College? Not Unless You’re Rich
Liza Featherstone’s “Out of Reach: Is College Only for the Rich?” [June 29] spoke to me in a very personal way. I will soon turn 21, but due to illness I have completed only one year’s worth of credits for my BA. I will have to spend the next fourteen months working and saving in order to afford to return to college in the fall of 2010. I am so frustrated by my inability to afford higher education, which I believe is a vital part of our democracy and should be accessible to all citizens. Until everyone has access to college, our country will not break down the barrier between the wealthy and the underprivileged.
I graduated from Brooklyn College when it was free. Otherwise, my parents could not have afforded to send me to college. That has made all the difference in my life, enabling me to get a well-paying job and continue to graduate school rather than having to resort to welfare when my husband left me with a 2-year-old and pregnant.
My father, the first in his family to attend college, graduated from City College at the height of the Depression. When CUNY decided to charge tuition, I wrote a letter in opposition. They told me that since middle-class students were attending free, poor taxpayers were subsidizing them; it would be more equitable to charge tuition, which the middle class could afford, and provide scholarship aid to poorer students. Predictably, tuition continued to increase and scholarship aid declined. If New York City could provide free, quality higher education during the Great Depression, surely it is time to return to that practice now.
RUTH A. BRANDWEIN, PhD
Liza Featherstone notes that students are largely resigned to increased college costs. Others have observed a similar quiescence on the part of labor. It looks like many of us still hold ourselves responsible for success or lack thereof. The Horatio Alger myth was alive in the Great Depression, but so were street actions and sit-down strikes. It was popular militancy, after all, that enabled FDR to push through the progressive legislation of the mid-1930s. Americans, especially students, should take to the streets.
Dr. George Tiller
In his article “A Culture War Casualty” [June 22] Eyal Press underscores the truth that those who use hateful invectives should not feign shock or dismay when their message produces murder and violence. This article, however, like the majority of others I have read following the death of George Tiller, MD, is fixated upon the abortion debate and neglects to recognize the real tragedy of Dr. Tiller’s loss, to the profession of medicine and to the American people.

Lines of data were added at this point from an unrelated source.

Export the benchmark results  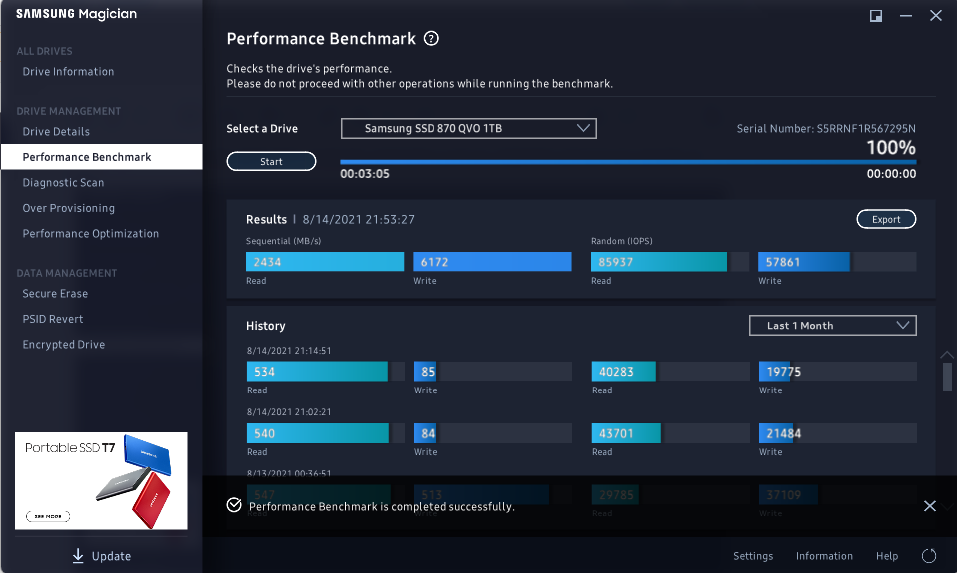click(886, 220)
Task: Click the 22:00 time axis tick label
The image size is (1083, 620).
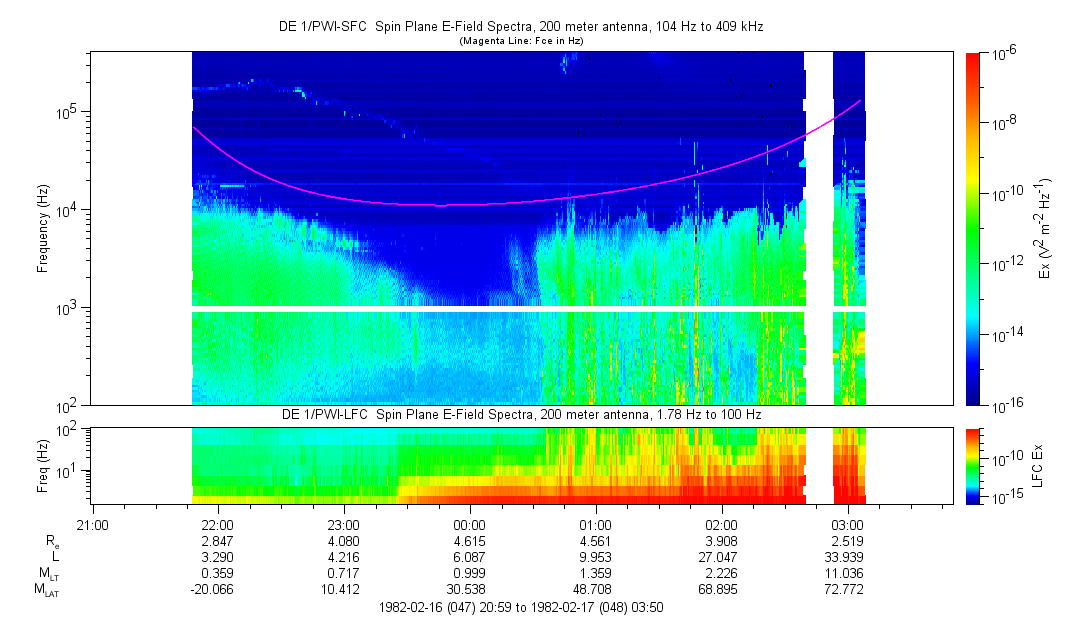Action: point(217,524)

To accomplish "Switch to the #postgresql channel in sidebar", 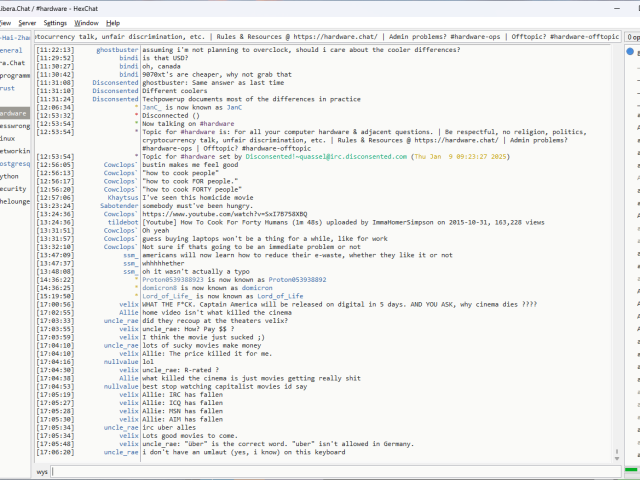I will tap(14, 163).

As a practitioner of maternal fetal medicine, I referred two patients to Dr. Tiller because he was one of the very few physicians in the country who, because of both permissive Kansas state law and his desire to give compassionate care, provided late-pregnancy termination services. Both of my referrals were carrying infants with birth defects that were incompatible with survival. One fetus had anencephaly, a condition where a large portion of the forebrain is absent; the other, a syndrome called the pentalogy of cantrell, characterized by multiple midline defects, allowing vital organs such as the heart and the abdominal structures to lie outside the fetal body. Dr. Tiller accepted my referrals graciously and cared for these women skillfully. By so doing, he ended their risk of further complications.
The clamor of the “abortion debate” has overshadowed the essence of the medical issue: how to provide the best care to our patients. In all my years of medical practice, I have never met a patient who was glad to terminate a pregnancy; they did so only because of a natural and admirable sense of self-preservation after becoming aware of danger to themselves.
The assassin’s bullet that killed Dr. Tiller ended a productive and honorable life. Moreover, we are all victims of this terrible, heinous crime. Although the beliefs of those on each side of the abortion issue will never be resolved, we must all stop the strident name-calling that has so divided our society. We must follow President Obama’s suggestion to come together and devote our efforts to decrease the number of abortions by preventing unwanted pregnancies. This approach will not only end much hatred and violence; it will greatly contribute to an improvement in the physical and mental health of all Americans.
LAURENCE BURD, MD
Make That 1,501!
Silver Spring, Md.
As a frequent letter writer to newspapers and magazines (about 13,000 in twenty years and about 8,000 in the last decade), I can only envy Cy Shain’s record, thirty-nine letters published in the last decade in the New York Times [David Margolick, “All the Letters Fit to Print,” June 15]. However, an important statistic was omitted: how many letters he wrote to the Times. If his percentage of success with this prestigious newspaper was 50 percent I stand in awe; if 5 percent, impressive but not earth-shattering. A 2 percent success rate of being published in major newspapers is standard for me, with lesser media at 10 to 15 percent. This means 1,500 published letters for me over the years, but certainly a far cry from the success of Cy Shain in the Times.
Vulcan Mind Meld
Santa Monica, Calif.
Dude, this version [of Star Trek] was awesome. Who’da thought that a concept from before I was born could keep me in my seat for longer than ten minutes! I need at least ten explosions, twenty lens flares and ear-crunching sound to overcome my Halo 3 ADD. Not that I missed a theme or anything. I got it, dude–make lots of money for Paramount. Sweet! [Stuart Klawans, “Live Long and Prosper,” June 15].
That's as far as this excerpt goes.